In order to re-write $P(\hat{Z} \geq z)$ so that we can consider the variable,
I've rewritten both-hand sides of the expression.
$P(\hat{Z} \geq z) =
P(\frac{1}{15} \sum_{i=1}^{15} X_{i} \geq z) =
P(\frac{1}{15} \sum_{i=1}^{15} X_{i} – E[\hat{Z}] \geq z – E[\hat{Z}])=$
$ 1 – P(\frac{1}{15} \sum_{i=1}^{15} X_{i} – E[\hat{Z}] \leq z – E[\hat{Z}]) \leq $
$1 – P(|\frac{1}{15} \sum_{i=1}^{15} X_{i} – E[\hat{\frac{1}{15}, \sum_{i=1}^{15} X_{i}}]| \leq z – E[\hat{\frac{1}{15} \sum_{i=1}^{15} X_{i}}]) \leq $
$1 – \frac{Var(\frac{1}{15} \sum_{i=1}^{15} X_{i})}{(z – E[\hat{\frac{1}{15} \sum_{i=1}^{15} X_{i}}])^2} \leq 1 – \frac{Var(Y)}{(z – E[Y])^2} = 0.05$
We now want to insert values for Y.
We have for the variance that $E[Y^2]−E[Y]^2=2400 $
And for the denominator that
$(z – (100* 0.6 + 0 *0.4))^2 = z^2 -180z + 3600$
We re-arange the equation:
$1 – \frac{Var(Y)}{(z – E[Y])^2} = 0.05 \iff$
$z^2 -180z + 3600 – 2400 = 0.05z^2 -9z +180 \iff$
$0,95z^2 -171z + 1020 = 0 \iff$
$z_1 = 173.8231$
$z_2 = 6.1769$
The max value of z is therefore 6,17. This is the case since $z_1$ is outside of the score interval from 0-100. And provides a mindless value for z.
Could this be right though?
In the assignment they want us to discuss:
"Which of the three inequalities provide a non-vacuous value of z? (You
know without any calculations that for any $z < 0$ we have $P(Z ≤z) = 0$,
so any bound smaller than 0 is useless.)"

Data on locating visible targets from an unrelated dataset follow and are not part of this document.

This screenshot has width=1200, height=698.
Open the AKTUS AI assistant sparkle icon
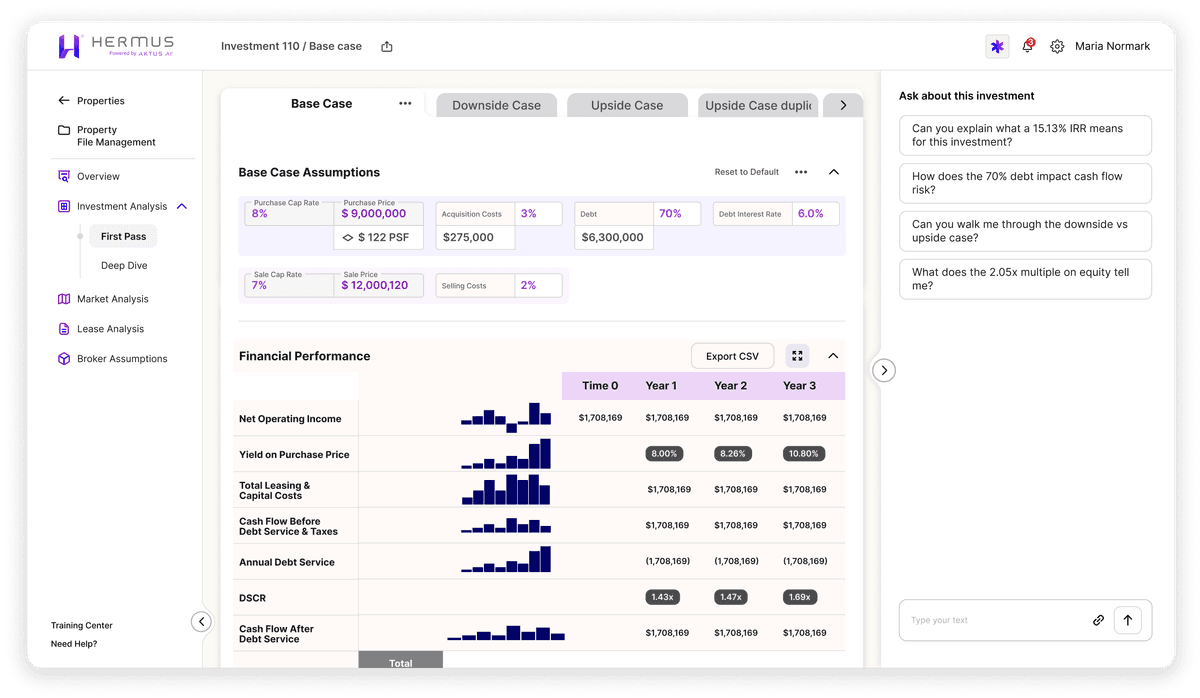coord(996,46)
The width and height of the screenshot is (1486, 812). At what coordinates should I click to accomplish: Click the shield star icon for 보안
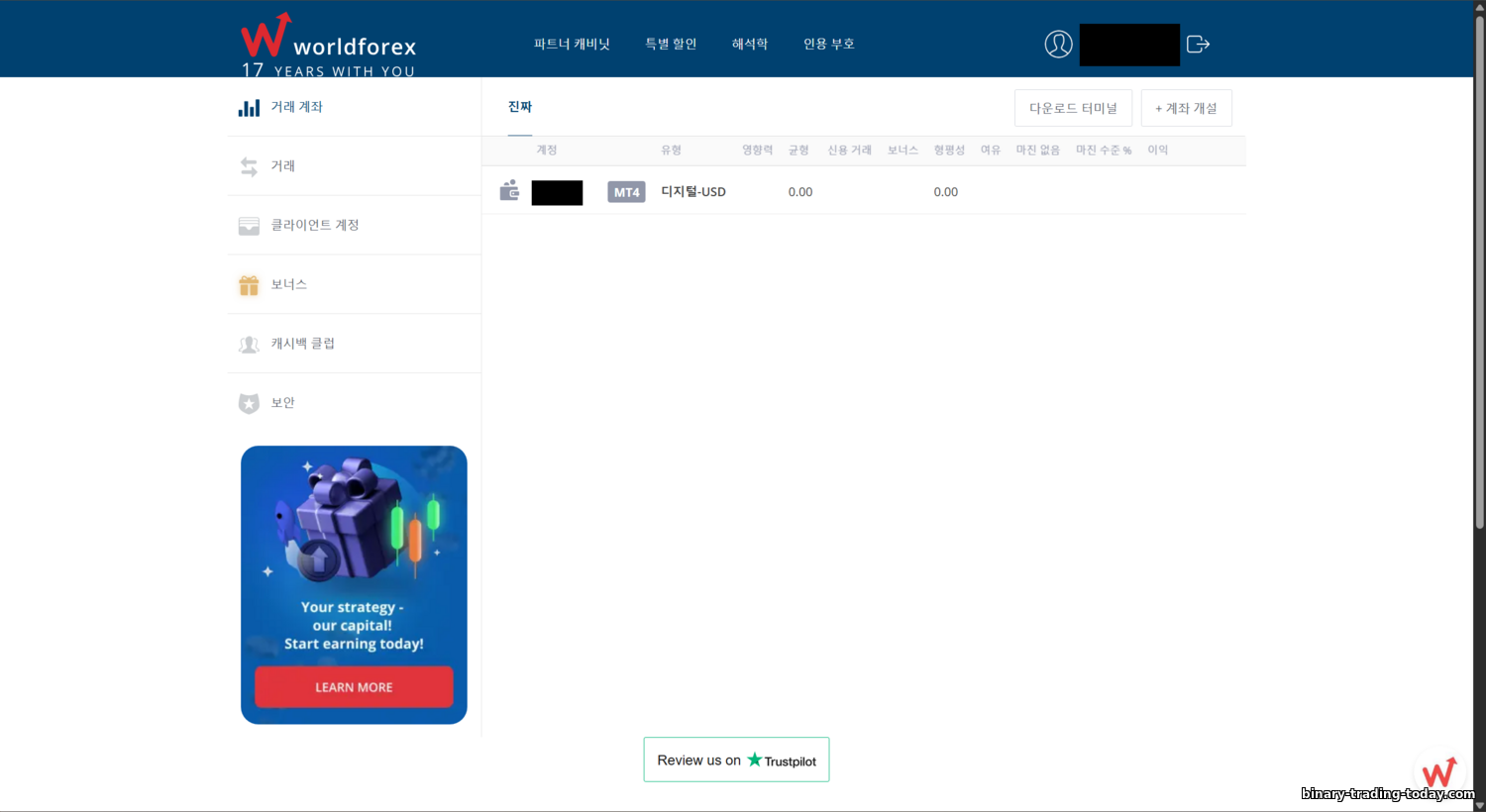point(249,403)
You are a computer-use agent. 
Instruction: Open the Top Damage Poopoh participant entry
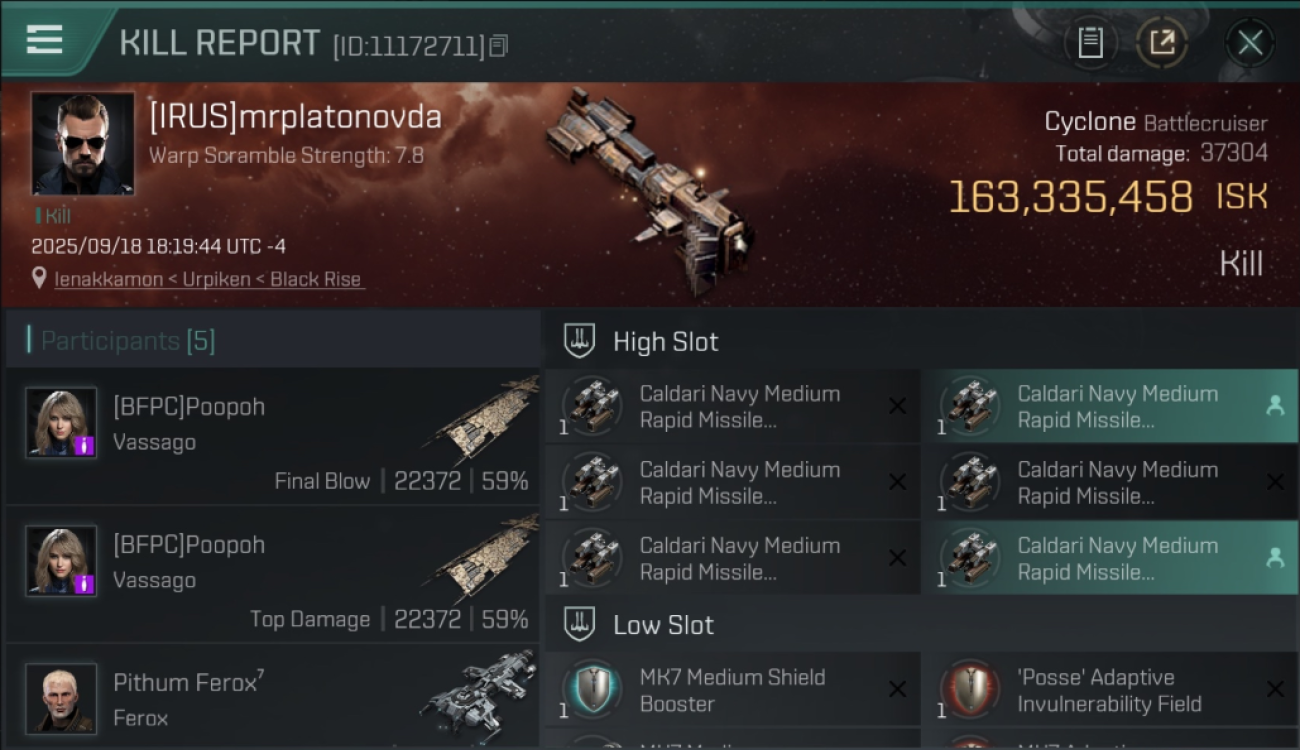272,574
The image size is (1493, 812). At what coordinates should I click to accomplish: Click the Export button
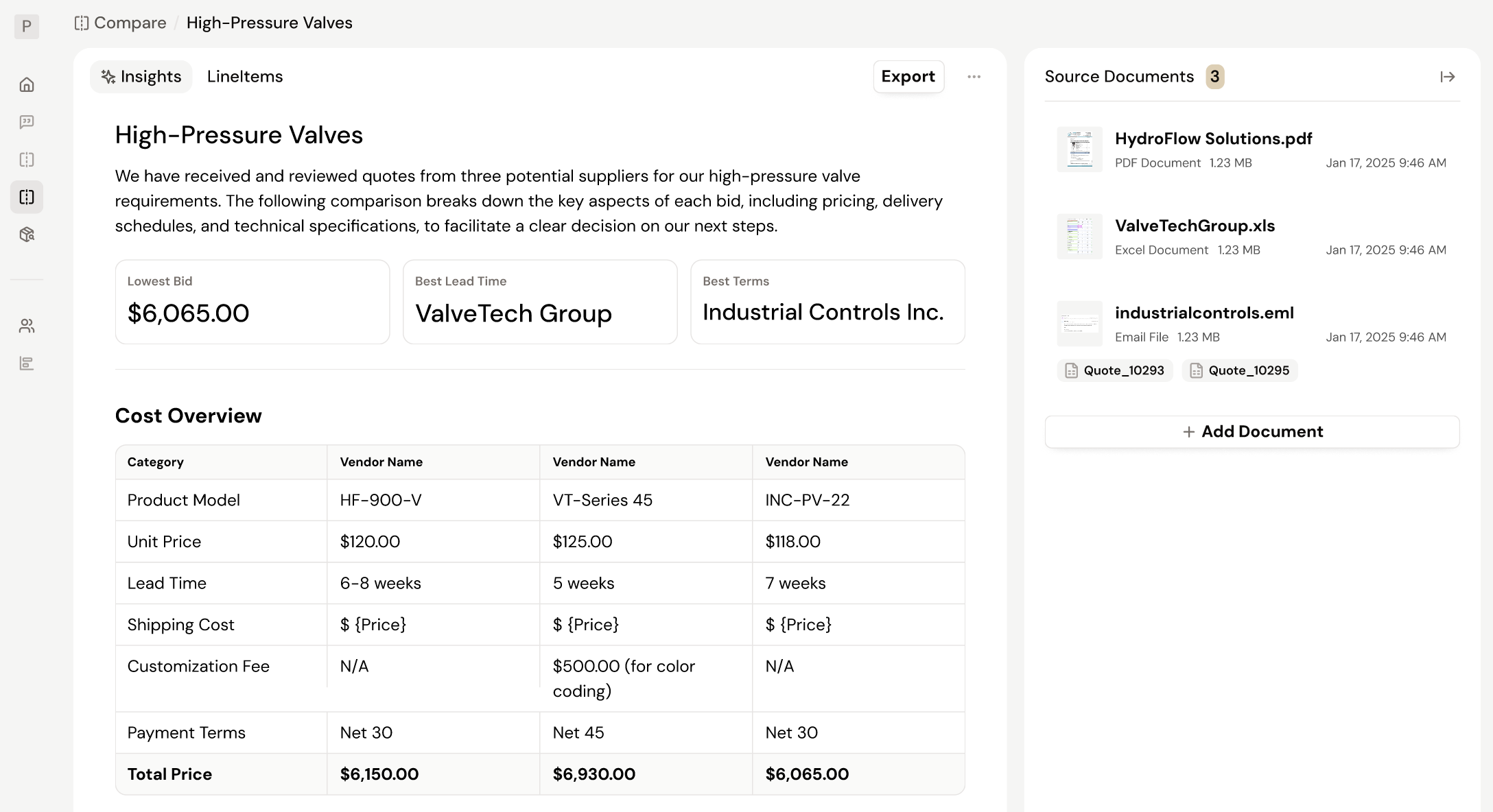point(908,77)
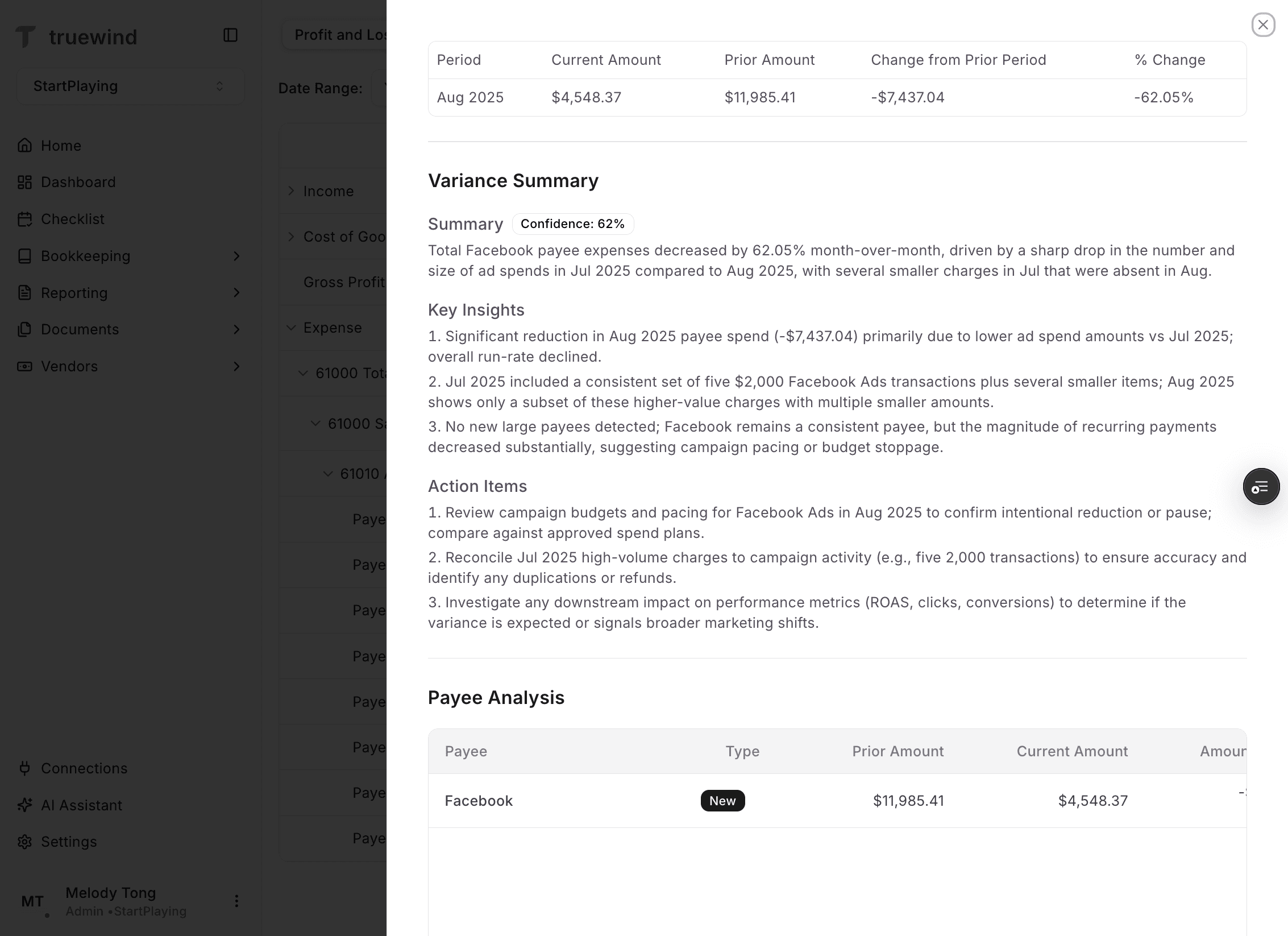Viewport: 1288px width, 936px height.
Task: Open the Dashboard view
Action: [x=78, y=182]
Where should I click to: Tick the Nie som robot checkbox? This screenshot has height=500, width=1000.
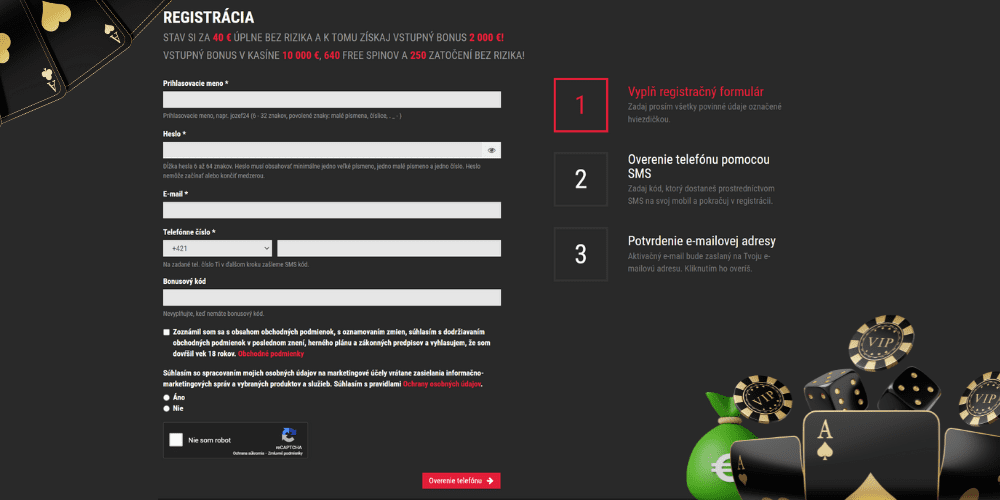point(176,439)
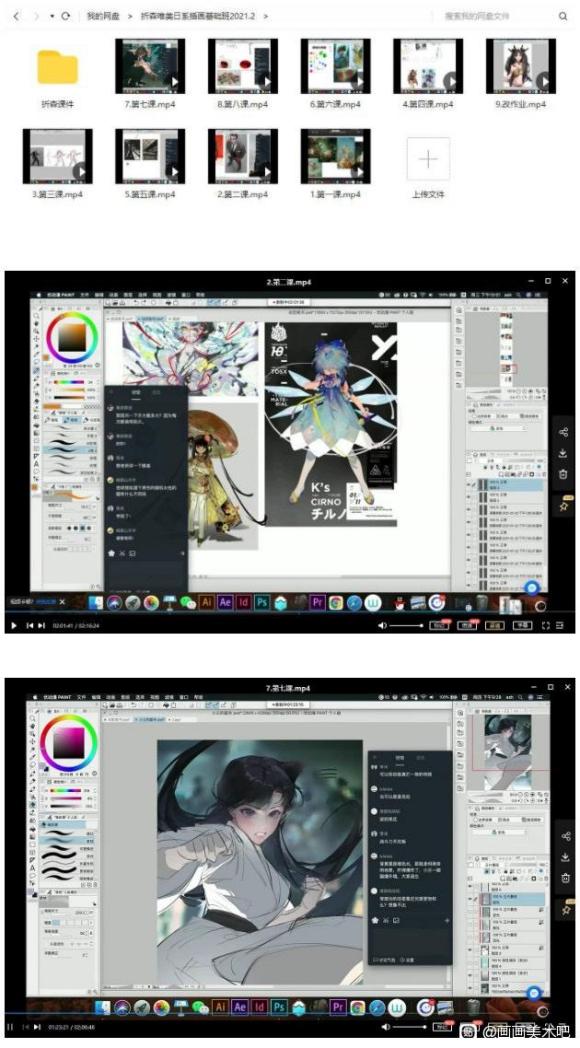This screenshot has height=1048, width=580.
Task: Open the 折森课件 folder
Action: [x=57, y=75]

My value isn't smaller than 0, so I figure the reasoning here mentioned doesn't apply.
Hoeffdings
For the Hoeffdings bound I am a bit unsure of the relationship between the average $\hat{Z}$ and $X_i$. I've tried to rewrite the formula in a similar style to what I did in the Chebyshev case. Like this:
$P(\frac{1}{15} \sum_{i=1}^{15} X_{i} \geq z )=$
$P(\sum_{i=1}^{15} X_{i} \geq z * 15 ) =$
$P(\sum_{i=1}^{15} X_{i} – \mu \geq z * 15 – \mu ) =$
$P(\sum_{i=1}^{15} X_{i} – E[\hat{Z}] \geq z * 15 – E[\hat{Z}]) =$
$1 – P(\sum_{i=1}^{15} X_{i} – E[\hat{Z}] \leq z * 15 – E[\hat{Z}]) \leq$
$ 1 – e^{-2*15*(z*15 – 60)^2} = 0,05 \iff$
$ln(1) -30 * (225z – 3600) = ln(0,05) \iff$
$-6750z + 108000 = ln(0,05) – 108000 \iff$
$-6750z = ln(0,05) – 108000 \iff$
$-6750z = -ln(0,05) + 3600 \iff$
$z = (-ln(0,05) + 3600)) / 450 = 16,01$
Because of the result I am however unsure if the way I rewrite it is legitimate, considering that the value of the left hand side within the $P(\hat{Z} \geq z)$ doesn't mean a change in the bound as such. Furthermore I am not sure if I have understood the relationship between the average $\hat{Z}$ and the r.v $X_i$ correctly in Hoeffdings formula.
Best Answer
Let $Y$ be a random variable that equals 100 with probability 0.6 and 0 with probability 0.4. This random variable has an expectation of 60 and a variance of $E[Y^2]-E[Y]^2 = 2400$. According to the provided hint, the variance of the random variable $X$ corresponding to each $X_i$ is thus bounded by 2400.